剛開始爸媽還不太同意家裏突然多了個陌生人。
是我一再保證等她成年後就會離開。
爸媽老來得子生了我,從小到大一直對我有求必應,這次也不例外。
趙招娣很有眼色,對爸媽百般討好,什麼臟活累活都搶著幹。
我曾勸她不用這麼辛苦,她卻執拗地搖了搖頭。
“冉冉姐,你對我的好,我都知道。”
“但我不能白在這邊住。”
原本不同意的爸媽,一點點被她打動。
直到後來,爸媽口中提到她的次數越來越多。
“招娣命真苦,家裏重男輕女,從小吃不飽飯,不像你養尊處優從小被我們當公主寵。”
“招娣太懂事了,攢了一年賣廢品的錢,給我買了條金項鏈。你要是有這個心,我和你爸也就知足了。”
“我從沒見過招娣這麼上進的孩子,高燒39度還在被窩裏看書,要是你有她一半努力,早就考上清北了。”

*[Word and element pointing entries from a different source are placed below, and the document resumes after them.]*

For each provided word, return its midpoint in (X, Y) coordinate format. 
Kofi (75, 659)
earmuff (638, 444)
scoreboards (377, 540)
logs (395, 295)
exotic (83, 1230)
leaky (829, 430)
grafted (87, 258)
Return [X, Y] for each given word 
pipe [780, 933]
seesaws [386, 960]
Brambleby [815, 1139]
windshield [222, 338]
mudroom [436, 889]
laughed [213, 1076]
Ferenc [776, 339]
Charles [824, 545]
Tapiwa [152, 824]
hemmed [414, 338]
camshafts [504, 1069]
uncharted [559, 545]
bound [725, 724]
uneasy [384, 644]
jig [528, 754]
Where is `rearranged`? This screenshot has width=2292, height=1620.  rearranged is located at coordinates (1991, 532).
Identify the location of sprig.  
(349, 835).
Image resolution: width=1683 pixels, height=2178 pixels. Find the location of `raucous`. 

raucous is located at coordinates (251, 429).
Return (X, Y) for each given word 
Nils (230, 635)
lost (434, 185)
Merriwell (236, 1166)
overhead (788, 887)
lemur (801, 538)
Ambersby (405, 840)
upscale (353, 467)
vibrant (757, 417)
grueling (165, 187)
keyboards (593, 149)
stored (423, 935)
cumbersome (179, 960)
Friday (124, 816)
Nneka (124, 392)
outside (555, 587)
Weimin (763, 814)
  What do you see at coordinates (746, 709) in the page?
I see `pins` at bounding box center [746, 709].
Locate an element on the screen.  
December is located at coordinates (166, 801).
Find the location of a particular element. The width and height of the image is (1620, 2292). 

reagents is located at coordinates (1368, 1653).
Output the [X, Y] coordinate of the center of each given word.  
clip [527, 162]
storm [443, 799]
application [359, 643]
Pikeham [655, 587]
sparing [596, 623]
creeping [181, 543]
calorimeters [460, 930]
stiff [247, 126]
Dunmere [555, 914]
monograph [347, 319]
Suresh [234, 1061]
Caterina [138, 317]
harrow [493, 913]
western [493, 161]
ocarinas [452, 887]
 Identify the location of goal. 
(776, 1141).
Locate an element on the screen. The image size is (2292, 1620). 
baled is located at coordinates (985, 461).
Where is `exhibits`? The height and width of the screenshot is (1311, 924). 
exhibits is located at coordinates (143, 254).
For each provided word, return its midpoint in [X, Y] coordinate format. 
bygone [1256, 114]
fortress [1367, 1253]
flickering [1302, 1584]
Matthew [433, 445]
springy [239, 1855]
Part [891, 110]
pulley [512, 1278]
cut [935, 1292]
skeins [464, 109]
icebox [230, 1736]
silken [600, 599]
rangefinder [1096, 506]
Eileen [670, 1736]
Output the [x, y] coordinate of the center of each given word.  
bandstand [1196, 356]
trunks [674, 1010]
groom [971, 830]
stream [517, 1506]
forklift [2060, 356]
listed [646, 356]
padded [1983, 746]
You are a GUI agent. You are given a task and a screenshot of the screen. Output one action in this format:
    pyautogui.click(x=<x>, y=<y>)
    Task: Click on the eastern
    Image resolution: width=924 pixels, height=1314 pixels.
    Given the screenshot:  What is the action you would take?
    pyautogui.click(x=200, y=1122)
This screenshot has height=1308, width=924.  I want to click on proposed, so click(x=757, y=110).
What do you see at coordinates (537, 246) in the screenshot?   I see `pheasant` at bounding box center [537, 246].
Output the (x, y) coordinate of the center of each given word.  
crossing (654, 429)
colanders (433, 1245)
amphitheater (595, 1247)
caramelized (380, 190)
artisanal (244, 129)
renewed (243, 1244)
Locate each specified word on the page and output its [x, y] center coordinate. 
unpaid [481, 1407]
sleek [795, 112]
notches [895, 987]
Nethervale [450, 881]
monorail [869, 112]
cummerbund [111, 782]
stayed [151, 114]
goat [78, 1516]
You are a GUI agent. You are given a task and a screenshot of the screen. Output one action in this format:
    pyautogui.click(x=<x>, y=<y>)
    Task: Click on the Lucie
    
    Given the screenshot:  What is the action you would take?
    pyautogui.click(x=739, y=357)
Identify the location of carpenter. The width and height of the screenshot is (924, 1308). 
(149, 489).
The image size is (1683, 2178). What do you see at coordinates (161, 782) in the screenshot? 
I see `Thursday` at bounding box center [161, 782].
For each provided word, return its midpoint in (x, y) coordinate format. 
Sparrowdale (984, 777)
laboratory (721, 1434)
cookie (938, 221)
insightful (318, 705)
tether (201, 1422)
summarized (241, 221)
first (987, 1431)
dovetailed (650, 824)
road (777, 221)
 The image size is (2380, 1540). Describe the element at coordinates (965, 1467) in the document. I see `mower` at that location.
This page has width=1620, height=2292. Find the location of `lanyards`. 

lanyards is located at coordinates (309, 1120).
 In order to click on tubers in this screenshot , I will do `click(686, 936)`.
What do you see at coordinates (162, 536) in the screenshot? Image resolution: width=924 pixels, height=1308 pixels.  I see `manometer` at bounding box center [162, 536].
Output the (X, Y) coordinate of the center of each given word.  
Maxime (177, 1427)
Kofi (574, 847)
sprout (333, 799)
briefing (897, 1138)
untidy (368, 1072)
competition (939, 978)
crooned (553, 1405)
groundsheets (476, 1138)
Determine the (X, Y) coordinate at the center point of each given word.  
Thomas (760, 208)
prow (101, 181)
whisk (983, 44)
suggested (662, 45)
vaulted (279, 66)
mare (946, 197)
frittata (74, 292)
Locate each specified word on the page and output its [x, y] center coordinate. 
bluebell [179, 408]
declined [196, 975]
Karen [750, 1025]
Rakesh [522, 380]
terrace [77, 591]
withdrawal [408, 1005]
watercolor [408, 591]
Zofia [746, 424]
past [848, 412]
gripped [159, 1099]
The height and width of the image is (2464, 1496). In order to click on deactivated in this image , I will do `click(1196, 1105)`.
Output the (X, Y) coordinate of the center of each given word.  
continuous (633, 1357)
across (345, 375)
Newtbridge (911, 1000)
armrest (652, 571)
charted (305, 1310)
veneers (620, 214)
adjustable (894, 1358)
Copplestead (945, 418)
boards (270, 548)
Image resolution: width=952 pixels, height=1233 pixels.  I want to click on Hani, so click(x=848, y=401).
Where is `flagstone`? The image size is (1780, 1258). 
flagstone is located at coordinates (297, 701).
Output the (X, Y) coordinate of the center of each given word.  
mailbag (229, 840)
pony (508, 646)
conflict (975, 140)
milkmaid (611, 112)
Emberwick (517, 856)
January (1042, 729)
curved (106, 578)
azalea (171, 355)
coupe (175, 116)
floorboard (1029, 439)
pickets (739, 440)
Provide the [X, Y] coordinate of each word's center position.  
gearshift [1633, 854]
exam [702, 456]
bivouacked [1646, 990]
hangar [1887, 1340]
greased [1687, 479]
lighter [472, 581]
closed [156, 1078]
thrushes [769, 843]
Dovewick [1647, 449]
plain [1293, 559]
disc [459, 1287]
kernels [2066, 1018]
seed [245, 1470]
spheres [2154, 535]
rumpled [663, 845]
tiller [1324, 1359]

再後來,父母開始習慣性將我和她做比較,用我的刁蠻任性來襯托她的聽話懂事。
雖然心裏委屈,可一想到她的遭遇,那些酸澀便硬生生咽了回去。
直到那天,曾經連重話都舍不得對我說一句的媽媽,為了她狠狠扇了我一巴掌。
聽到這,陳安安有些難以置信。
“為什麼?你不說你爸媽最疼你嗎?”
我自嘲一笑,我也沒想到當初一時善舉,竟將自己拉進了深淵。
趙招娣搬來的第二年,不負眾望考上了和我同一所大學,同一個專業。
在一場市裏舉辦的科技模型比賽中,我們成了對手。
那場比賽,我準備了很長時間,找文獻、做實驗,對數據。
隻要獲得金獎,就有去國外交流的名額。
與此同時,媽媽也為趙招娣報了名,並且成為了她的導師。
記得剛開始籌備的時候,我就求過媽媽讓她當我的導師。
當時她隻是偏頭回避著我的目光。
“冉冉,媽媽是學校的教授,你又是媽媽的女兒。”
“如果我當你的導師,會被人說閑話。”
“我要避嫌的。”
可就在不久前,趙招娣才辦完領養手續,改名成了顧欣兒。
並且為了慶祝,爸媽特意為辦了宴席,學校領導都有參加。
難道這次,她就不用避嫌嗎?
顧欣兒看著我神情複雜的模樣,撲通一聲跪在我麵前,眼中蓄滿了淚水。
“姐姐,你如果不願意的話,那我退出比賽。”
“求求你別生媽媽的氣好嗎?”
平時對我寵愛有加的媽媽,生平第一次對我發了脾氣。
她將顧欣兒扶起指著我大吼。
“讓欣兒參加比賽是我的主意,有什麼氣衝我撒,別為難欣兒。”
罵完後,她似乎也察覺到自己過激,急忙抱著我輕聲安慰道:
“冉冉,媽媽隻不過想給欣兒一次鍛煉自己的機會。”
“你知道她不會跟你爭什麼。”
雖然心裏委屈,但我忍了下來。
媽媽說得對,顧欣兒參加比賽是她的權利,我不應該幹預。
可就在比賽前一天,我發現電腦中自己耗盡心血製作的實驗模型,變成一片空白。
而第二天,顧欣兒拿著我的實驗模型,獲得了比賽金獎。
我則因為臨時製作的模型運行失敗,遭遇淘汰。
我永遠忘不了那天,顧欣兒站在台上光彩奪目舉著獎杯的樣子。
所有人都在為她歡呼,為她自豪。
包括我的父母。
我衝上講台,發了瘋似的控訴顧欣兒盜取了我的比賽成果。
可媽媽將她護在身後,冷眼看著保安將我按在地上。
“顧冉,你鬧什麼鬧?”
“輸掉比賽就開始汙蔑別人?你真是讓我太失望了。”
我滿臉錯愕地看向媽媽。
她明明看到過我的模型,明明知道我這一年來的努力。
卻仍選擇毫不猶豫地偏袒對方。
顧欣兒更是當著所有人的麵,撲通一下跪在我麵前。
“姐姐對不起,我知道你因為我贏了生氣。”
“這樣,我把去交流的機會讓你,求求你別汙蔑我好嗎?”
我忘了自己那天是懷著怎樣的心情被趕出會場,被眾人恥笑的。
不服輸的我,憋著一股勁想證明自己的清白。
我將所有數據和證明材料彙總一起,發到了學校的郵箱。